>> Begin TEXT TO READ
# Does anyone here read on his/her Nintendo DS?



## gadgetgirl003 (Mar 22, 2009)

I was reading Mobile read forums today and saw that some people use their Nintendo Ds's to read ebooks. I was aware that I could buy the 100 or so Public Domain ebooks that Nintendo sells like a game, but I was unaware that people read other non-DRM books on it as well. I know that I don't need yet another device to read my ebooks since I already have my Kindle, Sony 350, Android phone, iPod Touch, iPad and several PC's with which to read my ebooks, but I was wondering if anyone here is using his Nintendo DS to read ebooks. I am tempted to try it.


----------



## Ben White (Feb 11, 2011)

Now that I know it's possible, I kind of want to try it   Actually, I have used my DS to read simple .txt format books in the past (I think through Moonshell), and it worked surprisingly well.


----------



## pidgeon92 (Oct 27, 2008)

Nope. The screen on my DS is way too small.


----------



## gadgetgirl003 (Mar 22, 2009)
>> End TEXT TO READ
>> Begin RAW RECORDS
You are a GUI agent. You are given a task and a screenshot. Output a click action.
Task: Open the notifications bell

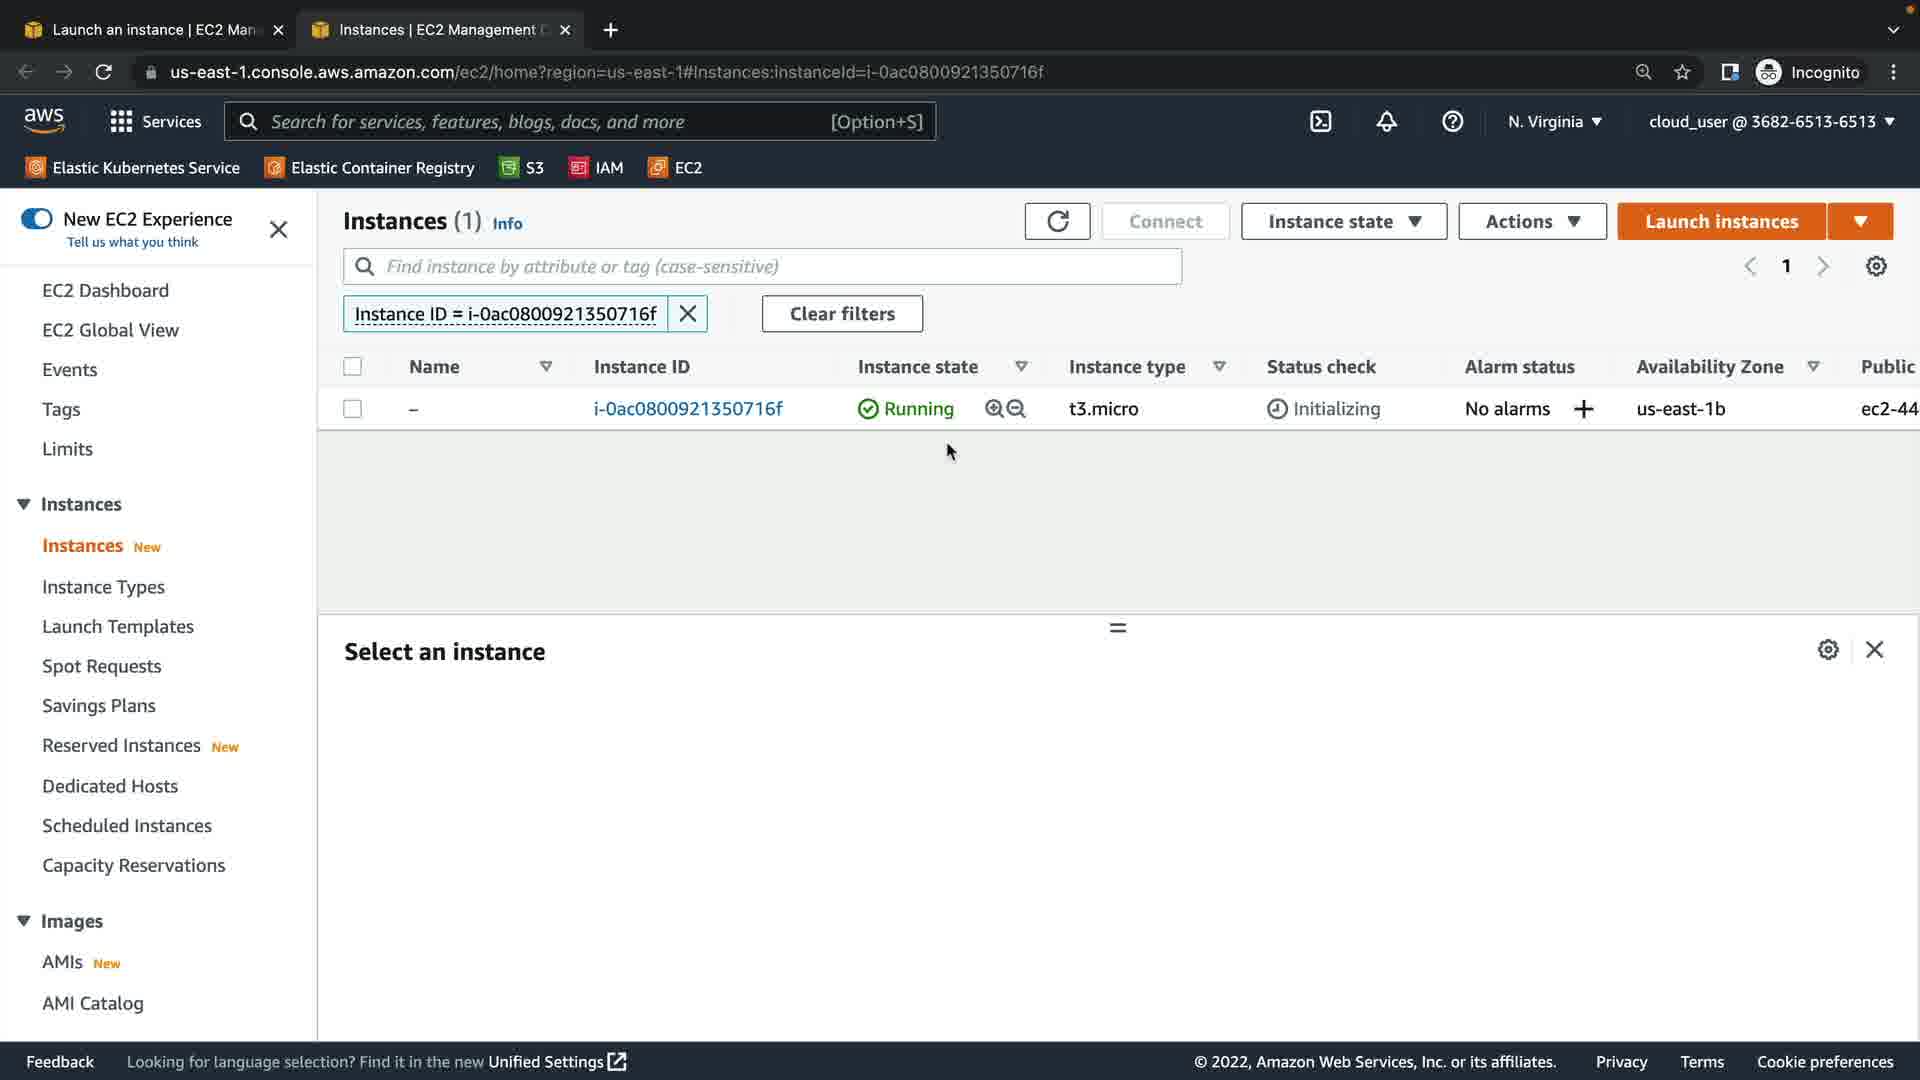(x=1386, y=122)
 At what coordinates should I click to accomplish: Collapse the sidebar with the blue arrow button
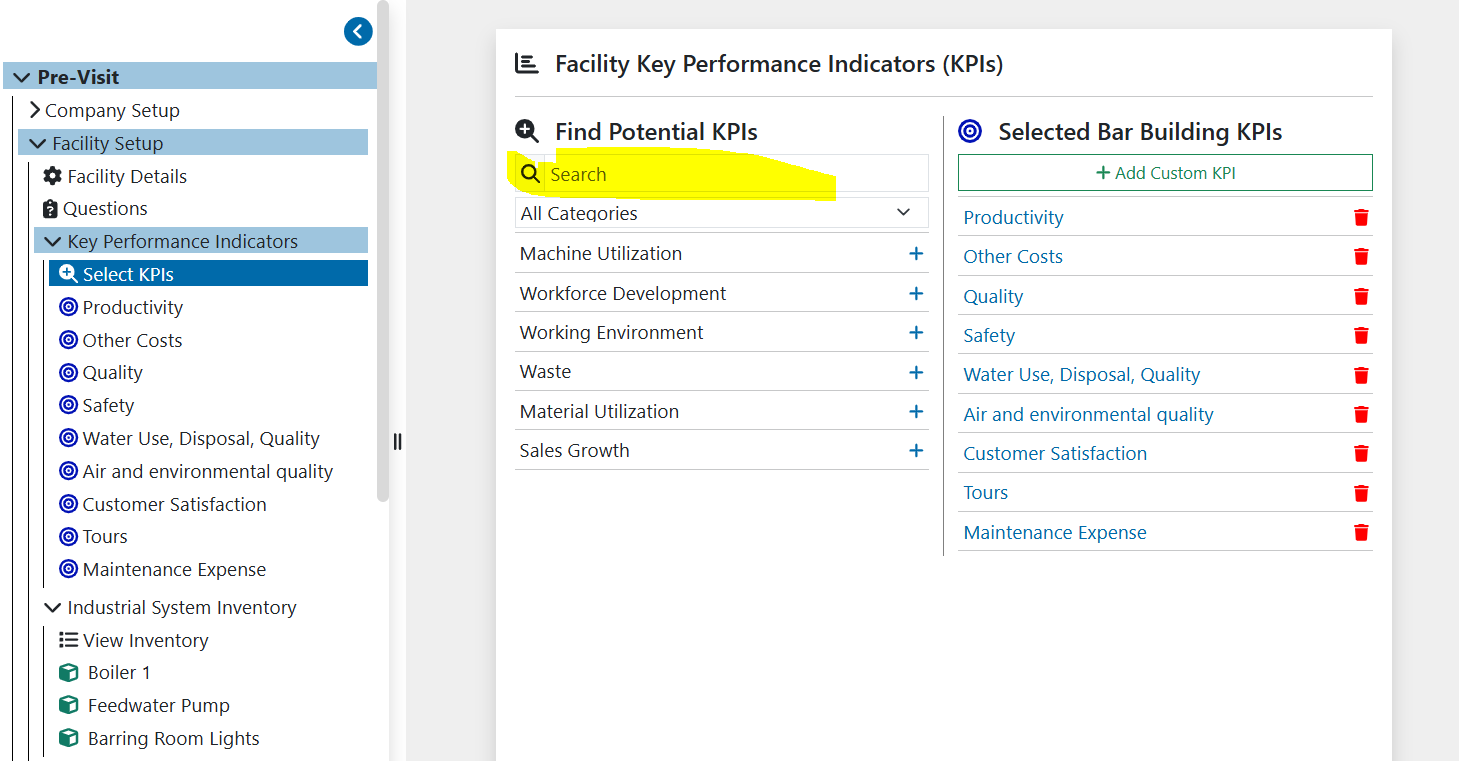(358, 32)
>> End RAW RECORDS
• **JOBS**
**A.** Answer these questions about the forum thread on reading with the Nintendo DS:
(i) About how many public domain ebooks does Nintendo sell like a game, according to the first post?
(ii) What format of books did Ben White read on his DS in the past?
(iii) Why does pidgeon92 not read on the DS?
**B.** Duplicate the part of the forum thread on reading with the Nintendo DS between "I was reading" and "tempted to try it.", inclusive.
These lines have no role in what is asked here.

• **OUTPUTS IN ORDER**
**A.**
(i) About 100.
(ii) Simple .txt format books.
(iii) The screen on the DS is way too small.

**B.**
I was reading Mobile read forums today and saw that some people use their Nintendo Ds's to read ebooks. I was aware that I could buy the 100 or so Public Domain ebooks that Nintendo sells like a game, but I was unaware that people read other non-DRM books on it as well. I know that I don't need yet another device to read my ebooks since I already have my Kindle, Sony 350, Android phone, iPod Touch, iPad and several PC's with which to read my ebooks, but I was wondering if anyone here is using his Nintendo DS to read ebooks. I am tempted to try it.